A&E Video // Unrated // September 30, 2008
List Price: $39.95 [Buy now and save at Amazon]

Review by Paul Mavis | posted October 19, 2008 | E-mail the Author

A&E has released The Jewel in the Crown - The 25th Anniversary Collection, a four-disc edition of the smash 1984 Granada Television miniseries, based on author Paul Scott's famous The Raj Quartet novels. Released at the height of England's renewed fascination with the last remnants of their "empire" in the 1980s (when the Falkland Islands war raged and the upcoming transfer date for Hong Kong finally sinking in with the British public), The Jewel in the Crown pulls no punches in its largely negative depiction of England's rule over India, as told in a complex, multi-character narrative that stresses the inevitable clash of cultures that occurs when one outside group occupies and subjugates another. However, any notion a potential buyer may have that this particular DVD edition is "special" because it has been timed to come out on the 25th anniversary of the series, should be discouraged: there are major transfer problems and zero extras.

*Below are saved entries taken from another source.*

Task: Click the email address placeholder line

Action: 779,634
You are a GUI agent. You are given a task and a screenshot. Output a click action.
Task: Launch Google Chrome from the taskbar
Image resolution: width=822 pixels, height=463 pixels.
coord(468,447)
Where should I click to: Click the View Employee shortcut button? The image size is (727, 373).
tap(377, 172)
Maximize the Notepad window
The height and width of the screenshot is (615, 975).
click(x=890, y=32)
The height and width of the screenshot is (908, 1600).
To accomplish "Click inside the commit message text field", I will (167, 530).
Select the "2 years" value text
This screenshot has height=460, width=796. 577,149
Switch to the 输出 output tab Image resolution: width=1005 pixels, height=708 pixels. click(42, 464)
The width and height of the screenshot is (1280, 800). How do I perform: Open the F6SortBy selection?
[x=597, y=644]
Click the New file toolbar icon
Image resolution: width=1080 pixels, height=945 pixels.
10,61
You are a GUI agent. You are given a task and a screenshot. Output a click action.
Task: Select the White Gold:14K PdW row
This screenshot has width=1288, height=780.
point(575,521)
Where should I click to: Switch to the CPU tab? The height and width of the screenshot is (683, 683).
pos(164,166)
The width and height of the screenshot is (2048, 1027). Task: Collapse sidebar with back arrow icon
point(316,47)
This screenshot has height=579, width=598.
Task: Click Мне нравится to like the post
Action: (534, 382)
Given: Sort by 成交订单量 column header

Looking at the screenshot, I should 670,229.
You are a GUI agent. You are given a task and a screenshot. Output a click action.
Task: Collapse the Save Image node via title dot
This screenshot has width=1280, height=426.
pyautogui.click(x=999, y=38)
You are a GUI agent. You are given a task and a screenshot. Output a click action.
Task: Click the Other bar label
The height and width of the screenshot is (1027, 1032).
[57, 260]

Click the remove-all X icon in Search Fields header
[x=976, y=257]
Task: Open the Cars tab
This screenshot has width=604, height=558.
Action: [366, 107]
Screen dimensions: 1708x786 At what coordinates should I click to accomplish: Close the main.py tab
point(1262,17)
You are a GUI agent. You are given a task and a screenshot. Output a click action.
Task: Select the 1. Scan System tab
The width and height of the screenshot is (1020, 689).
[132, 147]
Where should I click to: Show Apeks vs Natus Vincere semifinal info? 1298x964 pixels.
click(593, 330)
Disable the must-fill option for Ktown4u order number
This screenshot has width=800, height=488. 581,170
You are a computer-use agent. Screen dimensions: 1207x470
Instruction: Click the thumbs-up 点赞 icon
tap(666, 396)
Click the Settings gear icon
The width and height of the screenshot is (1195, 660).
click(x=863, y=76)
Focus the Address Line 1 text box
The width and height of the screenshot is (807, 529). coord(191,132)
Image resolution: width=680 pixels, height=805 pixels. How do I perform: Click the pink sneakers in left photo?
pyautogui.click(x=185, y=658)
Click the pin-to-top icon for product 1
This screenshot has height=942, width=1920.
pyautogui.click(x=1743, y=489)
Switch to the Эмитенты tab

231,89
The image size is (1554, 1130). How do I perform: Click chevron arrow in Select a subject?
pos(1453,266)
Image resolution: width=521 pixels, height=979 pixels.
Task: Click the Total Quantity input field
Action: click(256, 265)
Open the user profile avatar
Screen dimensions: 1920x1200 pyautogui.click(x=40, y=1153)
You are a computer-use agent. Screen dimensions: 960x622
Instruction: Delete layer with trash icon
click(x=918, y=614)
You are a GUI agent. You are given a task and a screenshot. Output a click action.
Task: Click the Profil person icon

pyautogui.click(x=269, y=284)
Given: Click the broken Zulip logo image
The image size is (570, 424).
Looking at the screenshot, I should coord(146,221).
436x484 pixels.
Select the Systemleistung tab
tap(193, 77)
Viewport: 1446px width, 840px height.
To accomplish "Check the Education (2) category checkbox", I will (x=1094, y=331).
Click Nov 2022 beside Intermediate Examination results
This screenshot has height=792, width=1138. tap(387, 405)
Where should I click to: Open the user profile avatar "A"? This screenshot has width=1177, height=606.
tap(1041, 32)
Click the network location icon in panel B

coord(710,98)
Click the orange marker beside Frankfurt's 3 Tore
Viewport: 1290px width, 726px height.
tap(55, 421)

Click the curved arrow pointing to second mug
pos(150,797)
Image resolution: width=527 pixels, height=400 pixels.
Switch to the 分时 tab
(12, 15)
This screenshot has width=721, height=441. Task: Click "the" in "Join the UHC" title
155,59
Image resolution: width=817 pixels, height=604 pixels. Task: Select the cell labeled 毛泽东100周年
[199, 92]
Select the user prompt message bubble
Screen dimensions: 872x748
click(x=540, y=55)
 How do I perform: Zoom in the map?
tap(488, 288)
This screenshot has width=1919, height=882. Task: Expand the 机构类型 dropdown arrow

Far too long (the miniseries consists of 14 episodes, for a total running time of about 12 and a half hours) and narratively complex to adequately summarize here, the main storyline of The Jewel in the Crown evolves out of the 1942 imprisonment of Hari Kumar (Art Malik), an English public school-educated Indian who, after his parents die (his father killed himself when he lost his fortune), finds himself living in fictional Mayapore, India with his Aunt Shalini (Kamini Kaushal). Neither fish nor fowl ("...too English for the Indians; too Indian for the English") in politically torn India, Kumar works as a journalist for a small newspaper, and experiences the daily prejudices from both sides of the coin as an Indian who sees himself exclusively as a Britisher. "Accepted" because of his wealth and his school (Chillingborough) back in England, Kumar (who doesn't even speak the native language) finds out his dark skin is the only determiner of his worth in colonial India - to both sides. Regardless of his own self-image as an "Englishman," and regardless of his sophistication and education, he's just another Indian - and thus a second-class human being - to the class system set up by the ruling English powers. And precisely because of his sophistication, his education, his cultured English voice and his remoteness from his own Indian identity, he's viewed with suspicion by the native population who view him more as one of the rulers, than the ruled.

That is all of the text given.